See also: Review: El Chingon's chiles rellenos have a soft landing on Tennyson Street

Owners Rachael and Jay Bombalicki say the turnaround was quick; they took possession and had the place up and running in two weeks. Jay Bombalicki credits the fast opening to a turnkey lease and a ton of hard work from friends and family, including wooden tasting boards made by Rachael's step-dad. Since the building's HOA prohibits a fully vented kitchen in the retail space, the Bombalickis concentrated instead on updating the bar and seating area, adding a multi-tap beer-dispensing set-up with an industrial look that they found on Etsy, a new wooden bar top salvaged from an antique truck bed, and a few other reclaimed wood flourishes.

This is the pair's first foray into the food and beverage industry, but Jay seems comfortable behind the bar, talking knowledgeably about the beers and whiskeys on the menu. They moved here three years ago from Myrtle Beach, South Carolina, with plans to continue their careers -- his as a firefighter and hers as a physical therapist.
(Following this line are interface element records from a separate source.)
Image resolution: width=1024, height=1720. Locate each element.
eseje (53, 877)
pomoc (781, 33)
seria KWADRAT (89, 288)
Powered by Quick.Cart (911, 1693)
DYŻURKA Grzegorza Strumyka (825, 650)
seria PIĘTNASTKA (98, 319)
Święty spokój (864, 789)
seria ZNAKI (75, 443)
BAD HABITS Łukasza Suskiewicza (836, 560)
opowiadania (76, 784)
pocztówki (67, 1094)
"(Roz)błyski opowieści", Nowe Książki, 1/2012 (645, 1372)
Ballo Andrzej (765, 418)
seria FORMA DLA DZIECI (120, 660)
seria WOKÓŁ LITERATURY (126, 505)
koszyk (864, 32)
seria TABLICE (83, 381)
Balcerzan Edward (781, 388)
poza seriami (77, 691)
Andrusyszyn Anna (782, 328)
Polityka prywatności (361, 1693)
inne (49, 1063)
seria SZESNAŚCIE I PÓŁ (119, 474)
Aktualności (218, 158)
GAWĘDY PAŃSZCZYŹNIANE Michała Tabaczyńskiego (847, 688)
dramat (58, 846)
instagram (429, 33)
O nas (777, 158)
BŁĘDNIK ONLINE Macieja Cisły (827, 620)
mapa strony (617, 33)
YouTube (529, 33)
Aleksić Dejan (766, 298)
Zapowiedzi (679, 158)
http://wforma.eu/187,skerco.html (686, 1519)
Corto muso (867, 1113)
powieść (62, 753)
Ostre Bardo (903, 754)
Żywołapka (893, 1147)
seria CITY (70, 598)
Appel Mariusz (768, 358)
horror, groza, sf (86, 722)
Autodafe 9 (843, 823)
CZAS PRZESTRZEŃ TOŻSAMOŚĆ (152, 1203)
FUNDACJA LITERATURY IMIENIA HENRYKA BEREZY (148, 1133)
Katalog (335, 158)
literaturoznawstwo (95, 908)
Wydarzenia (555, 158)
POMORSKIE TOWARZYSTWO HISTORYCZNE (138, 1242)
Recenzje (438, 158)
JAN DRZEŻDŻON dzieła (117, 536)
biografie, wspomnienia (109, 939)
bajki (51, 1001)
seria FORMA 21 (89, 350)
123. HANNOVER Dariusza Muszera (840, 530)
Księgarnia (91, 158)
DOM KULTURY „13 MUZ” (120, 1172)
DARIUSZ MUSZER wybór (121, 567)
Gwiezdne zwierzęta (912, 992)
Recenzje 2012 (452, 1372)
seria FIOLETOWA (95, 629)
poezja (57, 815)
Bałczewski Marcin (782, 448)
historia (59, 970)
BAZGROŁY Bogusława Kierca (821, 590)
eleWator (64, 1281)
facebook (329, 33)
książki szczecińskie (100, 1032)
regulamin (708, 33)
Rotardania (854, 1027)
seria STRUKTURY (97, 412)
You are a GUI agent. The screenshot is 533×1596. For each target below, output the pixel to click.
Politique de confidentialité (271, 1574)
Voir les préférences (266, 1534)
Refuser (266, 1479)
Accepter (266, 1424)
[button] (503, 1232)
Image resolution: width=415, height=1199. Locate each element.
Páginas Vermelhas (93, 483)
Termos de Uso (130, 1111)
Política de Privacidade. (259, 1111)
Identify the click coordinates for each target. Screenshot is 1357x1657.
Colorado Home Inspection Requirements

But an arm injury and ensuing infection almost cost Jay his life -- and definitely derailed his career plans. He still works part-time as a paramedic, but once he recovered from multiple surgeries to remove the infection and repair the damage to his joint, he turned his attention to opening a bar.

Rachael still works during the day and is involved in fundraising efforts for charitable organizations (her focus during her post-graduate studies). This spills over into one of the bar's themes: a percentage of each purchase goes toward one of three charitable organizations. When you buy a drink, you receive a token that you can drop in a box labeled with an organization's name. Brochures are also available in case you're not familiar with a specific charity's goals. The Bombalickis love the neighborhood and its history; the bar's logo even features an image of one of the trolleys that were once part of Berkeley's charm. And they're thrilled to add their bar's low-key but warm and friendly presence to the growing scene along Tennyson, an area that Rachael says was once known at "the town north of Denver." Since the bar has no real kitchen space (small meat and cheese plates are currently being offered), she says they're inviting guests to bring in food from local restaurants to help build community spirit.

Jay and his bartender are keeping the beer taps rotating, looking for new and interesting beers from Colorado and across the U.S. One tap, though, will always be reserved for one of their favorites: Black Shirt Brewing. They have also been working with Small Batch Liquors up the street to showcase regional whiskeys at the liquor store and at Berkeley Untapped.

This Friday, in fact, they're bringing in Charlie Garrison of Garrison Brothers Bourbon from Texas. After a tasting from 4 to 7 p.m at Small Batch, Garrison will head to Berkeley Untapped to share his knowledge until 9:30 p.m.